§ **Available data**:

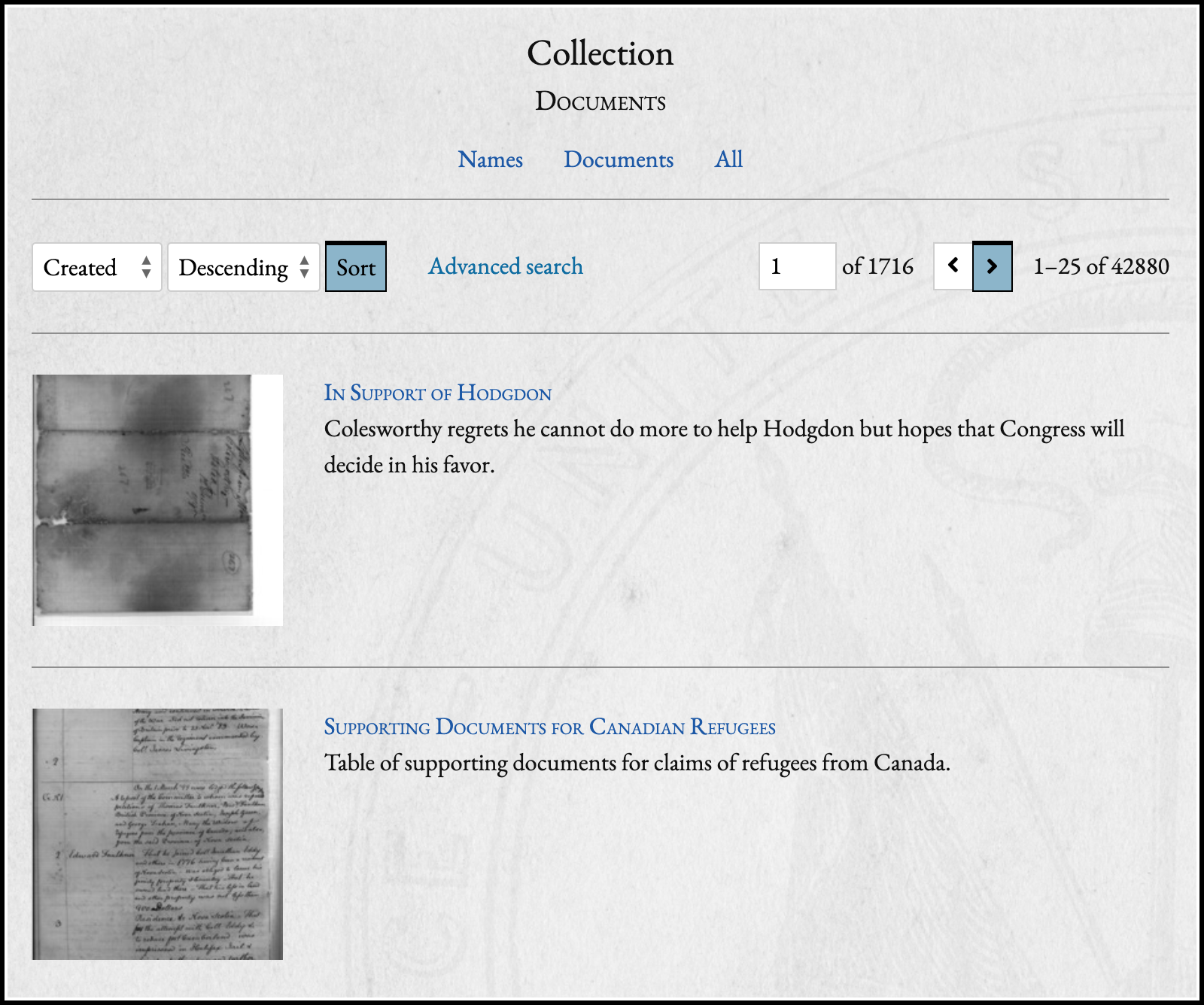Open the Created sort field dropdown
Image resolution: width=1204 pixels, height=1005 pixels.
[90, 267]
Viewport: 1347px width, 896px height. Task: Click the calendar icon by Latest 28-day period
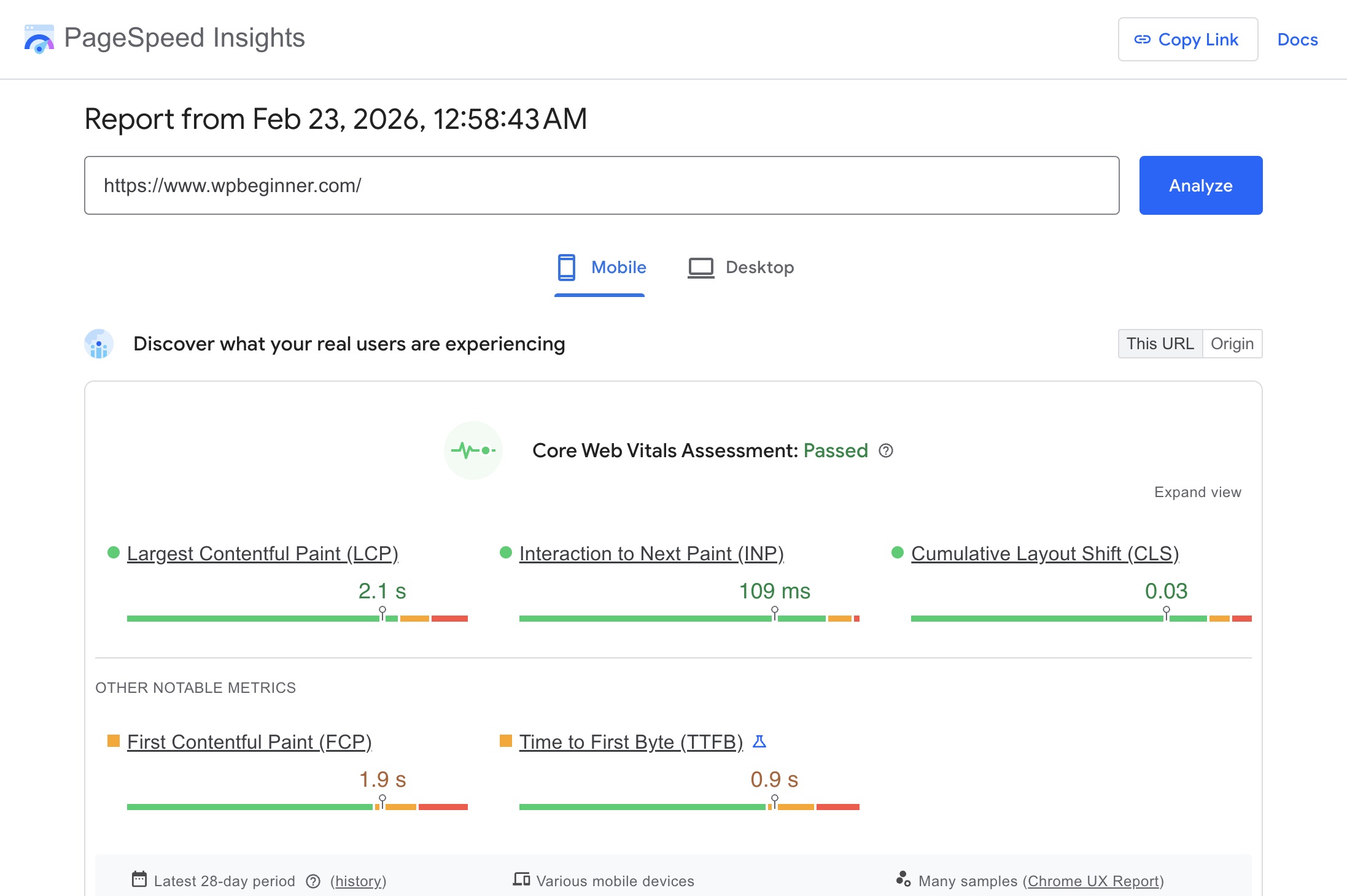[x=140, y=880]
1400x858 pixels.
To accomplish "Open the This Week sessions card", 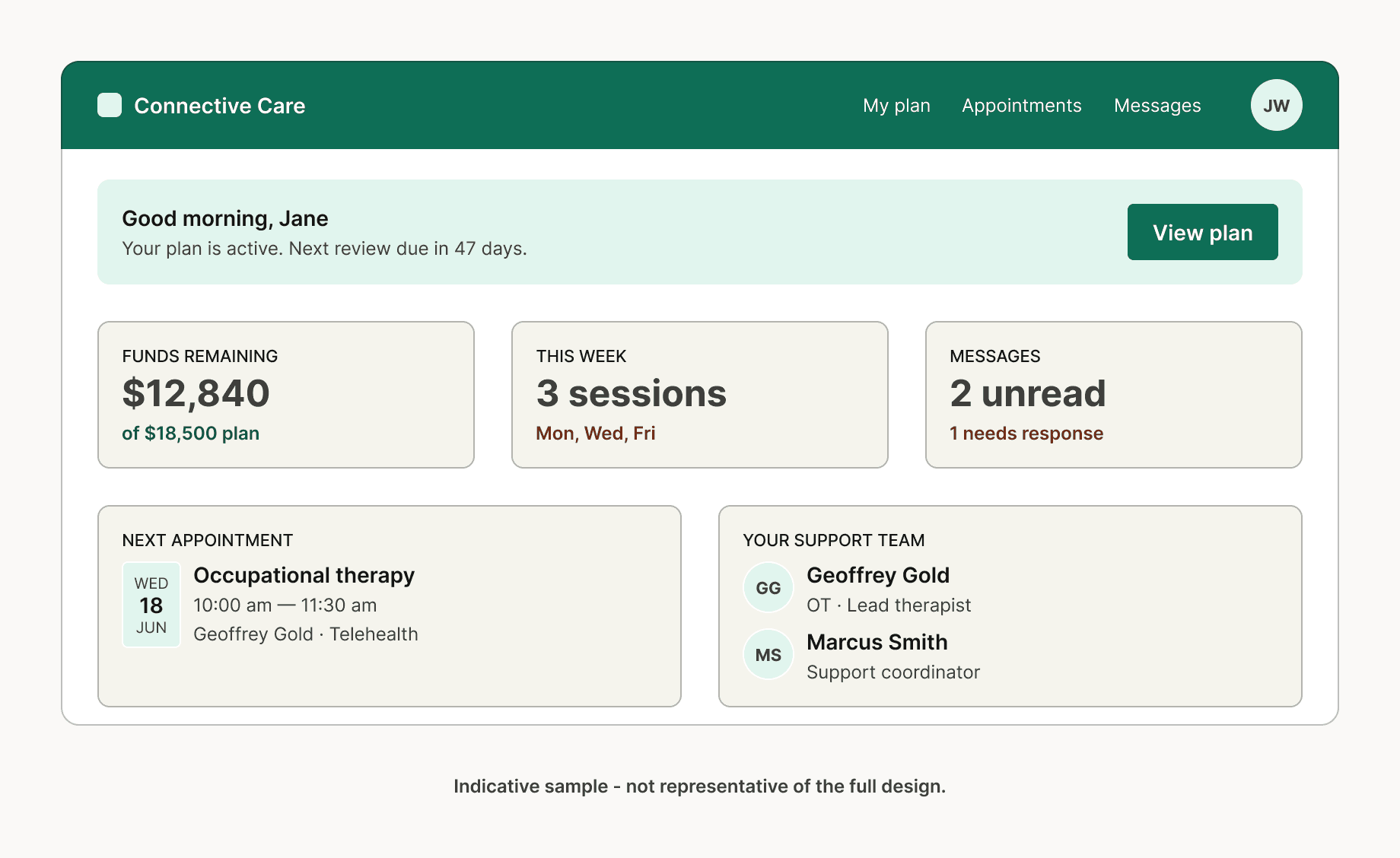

§ **Problem to work on**: Leaving pictures aside, give again word for word each line from the one with "1400x858 pixels." to the final line of the entries.

§ **Response to the exercise**:
1400x858 pixels.
To accomplish "Open the This Week sessions card", 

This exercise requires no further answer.